_WORK REQUEST_. A faithful copy is required of the lines from the top of the entries through the line that contains "The image size is (856, 529).", both included, with no pictures.

_DATA PROVIDED_.
==========
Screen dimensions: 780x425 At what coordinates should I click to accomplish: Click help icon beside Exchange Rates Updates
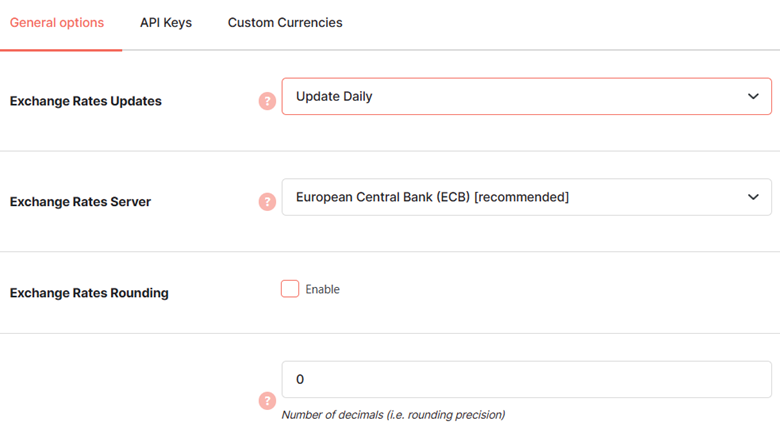tap(267, 101)
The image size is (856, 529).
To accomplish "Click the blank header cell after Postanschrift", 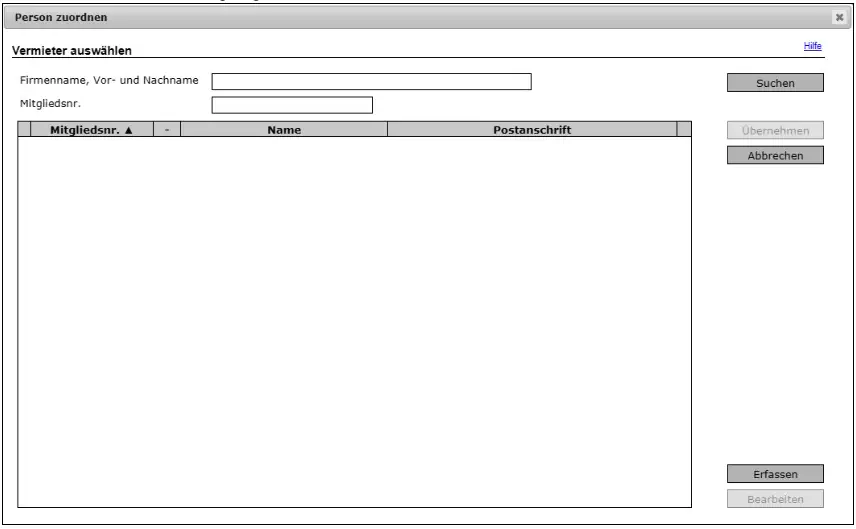I will click(x=684, y=129).
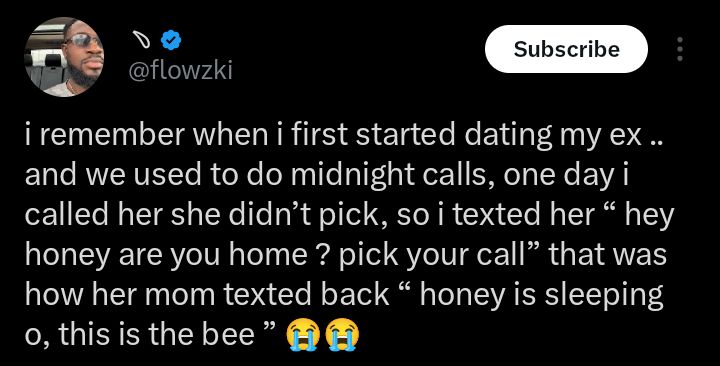
Task: Click the words 'that was' in the tweet
Action: pyautogui.click(x=608, y=254)
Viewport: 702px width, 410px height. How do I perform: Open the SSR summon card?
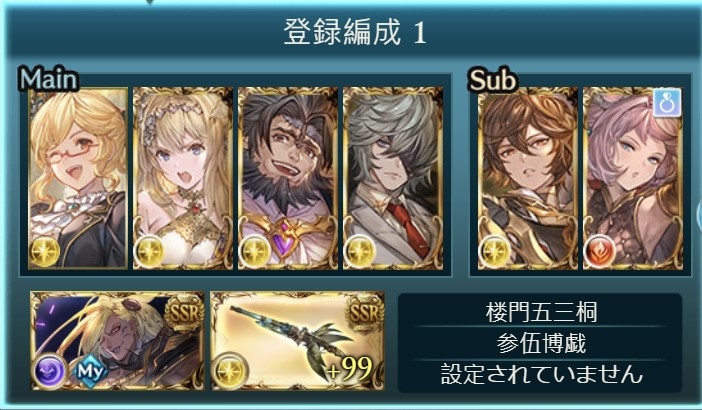tap(117, 341)
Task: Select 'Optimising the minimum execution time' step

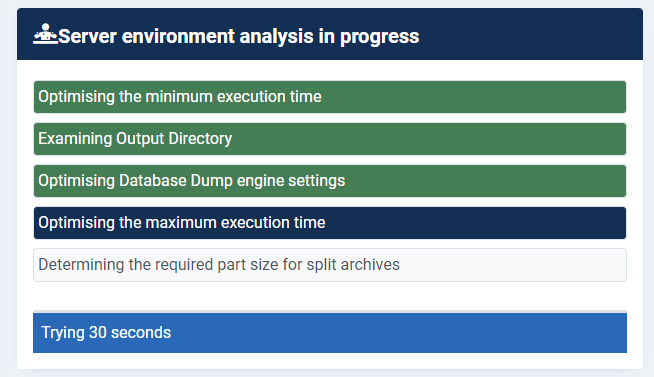Action: 330,97
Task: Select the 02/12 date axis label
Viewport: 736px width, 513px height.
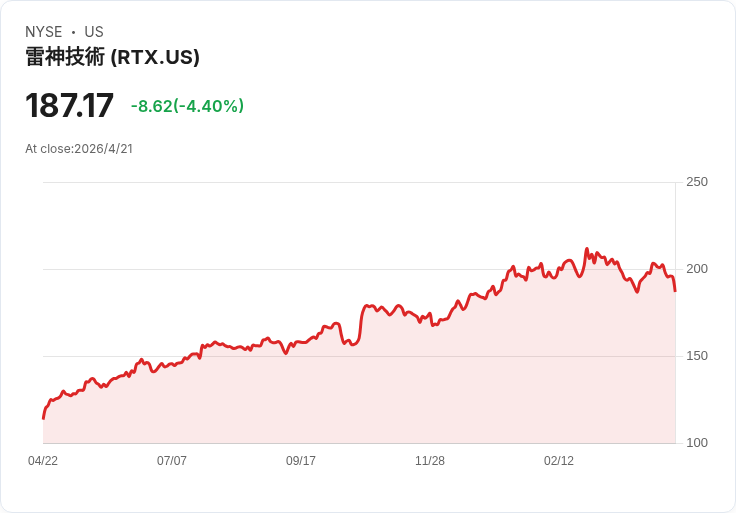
==========
_WRITTEN RESPONSE_.
Screen dimensions: 780x425 At what coordinates should I click to accomplish: Click help icon beside Exchange Rates Updates
tap(267, 101)
The image size is (856, 529).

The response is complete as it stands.